The child version of Albus Dumbledore laughed. "No, Harry."

"No?" Harry asked, trying to subtly reach for his wand and finding it missing. Well, of course. He was only dreaming.

"No," the boy confirmed. As if to add to this, he changed his appearance in a rapid, vertigo-inducing shift to a mischievous-faced blond boy. "Harry, Harry, Harry," the boy said, still leaning in too close for comfort. "You just won't die, will you?"

"What—Riddle?" Harry guessed.

"No," the boy said. "Do I look like Voldemort to you?" The boy changed forms so that he looked like the youngest version of Tom Riddle Harry had seen in the memory of Dumbledore's trip to Wool's Orphanage.

"Er, yes," Harry said.

"Oh?" The boy looked at himself. "Well, I suppose I do. But, truly, Harry. You have no idea how hard I've tried to keep you from reaching this moment."

"What moment?" Harry asked, curiosity winning out over his caution. It was only a dream, after all.

"The moment you became my master, of course," the boy said.

This sentence was so nonsensical to Harry that he nearly laughed.

"I'm no one's master," he protested.

"You're mine," the boy disagreed. "And I've been wasting a whole lot of time trying to stop you from making it. Nobody's meant to live indefinitely. Even the strongest of safeguards will fail you eventually. But this?" The Riddle doppelgänger moved closer again. Harry leaned back precariously, shifting his weight.

"So," the boy said, and his appearance shifted again, so now he looked like a child that Harry didn't recognize at all. "I suppose I will just have to make your immortality even more miserable than your various near-deaths."

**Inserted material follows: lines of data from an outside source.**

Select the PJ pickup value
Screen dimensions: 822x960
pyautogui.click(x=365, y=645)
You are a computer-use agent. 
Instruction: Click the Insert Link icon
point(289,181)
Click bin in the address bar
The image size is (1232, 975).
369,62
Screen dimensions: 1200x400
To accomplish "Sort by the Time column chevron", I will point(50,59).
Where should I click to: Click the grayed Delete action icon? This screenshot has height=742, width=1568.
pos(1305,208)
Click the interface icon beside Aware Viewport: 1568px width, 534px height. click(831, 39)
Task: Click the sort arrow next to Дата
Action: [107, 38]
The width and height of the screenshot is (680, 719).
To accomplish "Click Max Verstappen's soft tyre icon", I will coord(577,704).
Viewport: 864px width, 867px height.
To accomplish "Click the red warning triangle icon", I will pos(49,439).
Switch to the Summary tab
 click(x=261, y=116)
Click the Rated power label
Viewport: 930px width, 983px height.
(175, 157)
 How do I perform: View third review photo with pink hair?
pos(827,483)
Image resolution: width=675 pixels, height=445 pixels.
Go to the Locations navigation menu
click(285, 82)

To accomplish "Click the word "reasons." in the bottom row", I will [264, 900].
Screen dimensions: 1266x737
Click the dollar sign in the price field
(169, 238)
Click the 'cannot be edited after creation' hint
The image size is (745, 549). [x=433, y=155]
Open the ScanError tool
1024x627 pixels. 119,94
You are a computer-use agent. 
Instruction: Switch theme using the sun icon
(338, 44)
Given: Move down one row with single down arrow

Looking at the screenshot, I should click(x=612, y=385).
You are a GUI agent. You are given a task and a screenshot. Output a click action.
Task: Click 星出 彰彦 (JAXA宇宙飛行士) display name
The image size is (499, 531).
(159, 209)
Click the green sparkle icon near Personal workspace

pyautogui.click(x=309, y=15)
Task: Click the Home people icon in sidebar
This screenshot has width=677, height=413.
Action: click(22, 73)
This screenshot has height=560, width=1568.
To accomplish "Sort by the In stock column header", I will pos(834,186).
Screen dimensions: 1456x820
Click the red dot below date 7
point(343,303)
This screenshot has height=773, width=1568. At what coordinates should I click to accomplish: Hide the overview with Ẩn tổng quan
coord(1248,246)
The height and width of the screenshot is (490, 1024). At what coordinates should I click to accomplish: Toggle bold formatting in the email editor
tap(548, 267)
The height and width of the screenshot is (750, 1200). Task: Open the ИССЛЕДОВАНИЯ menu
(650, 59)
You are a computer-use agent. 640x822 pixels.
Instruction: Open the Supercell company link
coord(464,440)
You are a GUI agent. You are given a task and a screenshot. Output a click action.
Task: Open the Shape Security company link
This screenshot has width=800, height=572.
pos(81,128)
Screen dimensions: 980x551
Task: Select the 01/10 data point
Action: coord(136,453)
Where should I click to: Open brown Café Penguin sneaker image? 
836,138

"What?" Harry asked, completely nonplussed. "I'm not—"

"You are," the boy said, sounding deranged. "You are, and no one should be!"

"I—"

"Hush up, Potter. I'm talking." The boy adjusted his appearance to look like a young James Potter, sending another jolt of painful memories through Harry. "Nothing, not even my gift to dear Cadmus, can return your beloved dead to life. So enjoy what little your life gives you, Harry Potter, because I will not stand for you to be happy."

"You're mental," Harry said flatly. "I'm not immortal, and I'm certainly no one's…master…"

"Oh, do you understand now?" Death asked, twisting James's face into a bright child's smile. His features began to change rapidly, shifting between many faces, many years, many wielders of the different Deathly Hallows. "Do you know what's the funniest part, Harry?" he asked, appearance shifting so quickly that Harry began to feel sick. "And either must die by the hand of the other for neither can live while the other survives. If Tom Riddle was still living, you might yet be freed of this. Too bad for you."

The swing chain broke, sending Harry plunging to the ground. He shot up in bed with a startled gasp, knocking his half-eaten sandwich to the floor. Just a dream, he tried to tell himself, probably just a delayed reaction to using the elder wand. That was all it was, probably.

Harry stumbled out of bed, trying to stay quiet to not wake up Ron, asleep nearby. He quickly crossed to the washroom to try and wash away the sticky horror of his dream.

Once he was out of the shower, feeling much better and a little silly for conjuring up such a bizarre dream (like Hermione had said: death personified? Don't be silly) when he glanced at the fogged up mirror.

I'll begin soon, read the writing in the steam.

George Weasley was found dead that same morning.